**WHAT YOU ARE ASKED TO DO:** Write each line again exactly as it is, from the opening line of the records below through the one containing "The width and height of the screenshot is (529, 328).", and add nothing.

══════

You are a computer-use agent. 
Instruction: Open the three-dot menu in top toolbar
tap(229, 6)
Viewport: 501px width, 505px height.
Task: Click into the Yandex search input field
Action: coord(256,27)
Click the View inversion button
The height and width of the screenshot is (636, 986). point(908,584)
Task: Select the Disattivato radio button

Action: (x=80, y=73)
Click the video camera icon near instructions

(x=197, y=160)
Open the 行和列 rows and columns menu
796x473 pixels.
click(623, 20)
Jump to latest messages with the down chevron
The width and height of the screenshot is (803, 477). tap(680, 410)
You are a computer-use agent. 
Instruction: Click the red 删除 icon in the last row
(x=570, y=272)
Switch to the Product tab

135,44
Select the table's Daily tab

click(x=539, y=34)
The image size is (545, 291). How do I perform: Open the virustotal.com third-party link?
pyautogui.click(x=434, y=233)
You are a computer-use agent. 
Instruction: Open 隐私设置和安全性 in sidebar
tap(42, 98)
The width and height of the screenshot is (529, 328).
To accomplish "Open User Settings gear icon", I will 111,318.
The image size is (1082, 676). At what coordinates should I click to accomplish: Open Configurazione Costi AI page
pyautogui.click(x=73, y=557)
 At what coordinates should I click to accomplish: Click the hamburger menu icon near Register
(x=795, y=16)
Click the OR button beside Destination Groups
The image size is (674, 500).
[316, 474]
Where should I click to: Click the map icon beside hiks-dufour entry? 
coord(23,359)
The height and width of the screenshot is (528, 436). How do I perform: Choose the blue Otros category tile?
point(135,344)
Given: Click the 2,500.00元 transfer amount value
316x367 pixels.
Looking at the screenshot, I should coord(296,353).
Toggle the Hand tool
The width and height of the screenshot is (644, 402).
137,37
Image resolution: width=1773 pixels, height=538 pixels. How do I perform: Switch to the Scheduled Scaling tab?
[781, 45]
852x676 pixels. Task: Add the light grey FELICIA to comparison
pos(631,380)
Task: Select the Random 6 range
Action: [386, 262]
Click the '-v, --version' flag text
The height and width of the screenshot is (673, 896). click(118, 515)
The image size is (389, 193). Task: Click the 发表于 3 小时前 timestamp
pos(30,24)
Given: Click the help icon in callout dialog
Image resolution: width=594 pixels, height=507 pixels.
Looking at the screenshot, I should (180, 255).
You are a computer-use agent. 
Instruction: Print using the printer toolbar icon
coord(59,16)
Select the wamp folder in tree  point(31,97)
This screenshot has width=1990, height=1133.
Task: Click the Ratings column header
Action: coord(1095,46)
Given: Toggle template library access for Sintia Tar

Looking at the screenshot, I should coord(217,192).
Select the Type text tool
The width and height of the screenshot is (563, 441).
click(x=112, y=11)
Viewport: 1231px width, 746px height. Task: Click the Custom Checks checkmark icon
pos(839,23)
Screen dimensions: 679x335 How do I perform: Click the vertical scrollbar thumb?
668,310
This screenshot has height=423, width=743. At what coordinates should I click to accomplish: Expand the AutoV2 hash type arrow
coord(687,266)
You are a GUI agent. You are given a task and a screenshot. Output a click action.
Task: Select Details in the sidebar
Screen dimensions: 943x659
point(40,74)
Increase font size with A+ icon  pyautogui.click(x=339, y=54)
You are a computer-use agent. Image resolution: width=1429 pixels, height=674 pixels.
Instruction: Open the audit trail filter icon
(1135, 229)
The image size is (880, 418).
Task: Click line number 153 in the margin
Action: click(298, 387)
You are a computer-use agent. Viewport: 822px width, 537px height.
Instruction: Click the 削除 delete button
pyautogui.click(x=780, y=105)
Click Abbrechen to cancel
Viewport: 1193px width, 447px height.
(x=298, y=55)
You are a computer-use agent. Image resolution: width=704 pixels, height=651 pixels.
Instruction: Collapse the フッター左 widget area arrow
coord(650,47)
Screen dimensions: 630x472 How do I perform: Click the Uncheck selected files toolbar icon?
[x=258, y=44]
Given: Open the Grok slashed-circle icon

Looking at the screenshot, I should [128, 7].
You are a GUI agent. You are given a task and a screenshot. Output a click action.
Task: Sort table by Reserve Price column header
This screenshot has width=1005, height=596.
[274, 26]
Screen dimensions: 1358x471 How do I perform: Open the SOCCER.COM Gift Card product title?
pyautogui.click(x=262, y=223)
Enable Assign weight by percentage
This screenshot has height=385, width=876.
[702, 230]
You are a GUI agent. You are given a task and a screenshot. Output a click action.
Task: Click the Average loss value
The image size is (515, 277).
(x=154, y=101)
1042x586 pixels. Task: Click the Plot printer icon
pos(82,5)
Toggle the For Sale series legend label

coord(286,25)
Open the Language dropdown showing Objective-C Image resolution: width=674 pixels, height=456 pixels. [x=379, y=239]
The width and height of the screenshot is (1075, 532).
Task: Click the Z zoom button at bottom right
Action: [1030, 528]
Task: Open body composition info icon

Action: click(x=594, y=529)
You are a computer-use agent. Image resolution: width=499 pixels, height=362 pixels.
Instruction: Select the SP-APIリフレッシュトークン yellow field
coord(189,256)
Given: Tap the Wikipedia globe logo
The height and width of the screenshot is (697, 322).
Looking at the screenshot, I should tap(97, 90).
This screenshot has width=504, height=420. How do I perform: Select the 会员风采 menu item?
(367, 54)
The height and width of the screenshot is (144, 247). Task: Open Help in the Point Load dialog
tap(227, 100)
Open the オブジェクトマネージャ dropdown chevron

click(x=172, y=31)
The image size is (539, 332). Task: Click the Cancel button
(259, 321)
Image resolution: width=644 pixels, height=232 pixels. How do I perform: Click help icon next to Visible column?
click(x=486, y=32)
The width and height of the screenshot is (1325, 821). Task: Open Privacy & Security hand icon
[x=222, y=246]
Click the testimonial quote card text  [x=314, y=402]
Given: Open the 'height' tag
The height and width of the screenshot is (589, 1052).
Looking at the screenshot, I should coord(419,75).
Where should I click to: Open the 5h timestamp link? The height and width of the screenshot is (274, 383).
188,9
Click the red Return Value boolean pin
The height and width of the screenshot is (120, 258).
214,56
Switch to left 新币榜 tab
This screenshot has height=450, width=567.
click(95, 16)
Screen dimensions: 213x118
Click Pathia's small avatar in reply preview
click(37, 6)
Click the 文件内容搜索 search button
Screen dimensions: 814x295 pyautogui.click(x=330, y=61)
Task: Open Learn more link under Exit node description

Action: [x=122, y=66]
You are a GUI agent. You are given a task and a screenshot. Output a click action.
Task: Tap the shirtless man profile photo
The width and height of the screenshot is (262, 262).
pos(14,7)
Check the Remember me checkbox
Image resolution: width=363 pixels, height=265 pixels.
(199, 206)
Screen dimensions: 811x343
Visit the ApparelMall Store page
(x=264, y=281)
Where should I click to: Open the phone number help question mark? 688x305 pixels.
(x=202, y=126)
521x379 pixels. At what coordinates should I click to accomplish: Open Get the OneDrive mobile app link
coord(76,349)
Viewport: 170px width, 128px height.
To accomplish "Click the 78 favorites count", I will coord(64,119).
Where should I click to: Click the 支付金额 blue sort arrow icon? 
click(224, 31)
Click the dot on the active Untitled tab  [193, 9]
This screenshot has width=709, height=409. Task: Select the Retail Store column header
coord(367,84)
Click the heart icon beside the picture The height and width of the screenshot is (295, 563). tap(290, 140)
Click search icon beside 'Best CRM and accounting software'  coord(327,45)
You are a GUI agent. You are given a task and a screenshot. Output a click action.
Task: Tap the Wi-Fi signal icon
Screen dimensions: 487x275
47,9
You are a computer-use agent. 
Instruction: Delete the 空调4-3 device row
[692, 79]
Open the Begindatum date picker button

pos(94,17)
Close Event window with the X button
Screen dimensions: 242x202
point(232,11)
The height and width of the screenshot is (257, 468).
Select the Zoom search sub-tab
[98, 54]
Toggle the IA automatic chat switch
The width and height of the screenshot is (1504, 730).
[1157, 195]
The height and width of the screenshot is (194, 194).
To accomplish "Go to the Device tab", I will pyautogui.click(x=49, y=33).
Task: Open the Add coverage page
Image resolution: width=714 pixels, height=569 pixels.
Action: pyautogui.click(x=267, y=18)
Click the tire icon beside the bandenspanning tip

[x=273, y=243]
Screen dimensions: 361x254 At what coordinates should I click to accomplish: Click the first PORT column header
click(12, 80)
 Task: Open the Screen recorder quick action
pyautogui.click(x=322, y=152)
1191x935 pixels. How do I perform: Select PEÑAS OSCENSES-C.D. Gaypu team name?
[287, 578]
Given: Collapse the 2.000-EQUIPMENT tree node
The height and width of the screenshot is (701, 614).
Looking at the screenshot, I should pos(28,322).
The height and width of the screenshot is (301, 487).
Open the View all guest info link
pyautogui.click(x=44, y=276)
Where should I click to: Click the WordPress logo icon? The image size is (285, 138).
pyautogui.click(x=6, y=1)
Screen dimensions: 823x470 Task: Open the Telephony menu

══════

**ANSWER BELOW:**
You are a computer-use agent. 
Instruction: Open the three-dot menu in top toolbar
tap(229, 6)
Viewport: 501px width, 505px height.
Task: Click into the Yandex search input field
Action: coord(256,27)
Click the View inversion button
The height and width of the screenshot is (636, 986). point(908,584)
Task: Select the Disattivato radio button

Action: (x=80, y=73)
Click the video camera icon near instructions

(x=197, y=160)
Open the 行和列 rows and columns menu
796x473 pixels.
click(623, 20)
Jump to latest messages with the down chevron
The width and height of the screenshot is (803, 477). tap(680, 410)
You are a computer-use agent. 
Instruction: Click the red 删除 icon in the last row
(x=570, y=272)
Switch to the Product tab

135,44
Select the table's Daily tab

click(x=539, y=34)
The image size is (545, 291). How do I perform: Open the virustotal.com third-party link?
pyautogui.click(x=434, y=233)
You are a computer-use agent. 
Instruction: Open 隐私设置和安全性 in sidebar
tap(42, 98)
The width and height of the screenshot is (529, 328).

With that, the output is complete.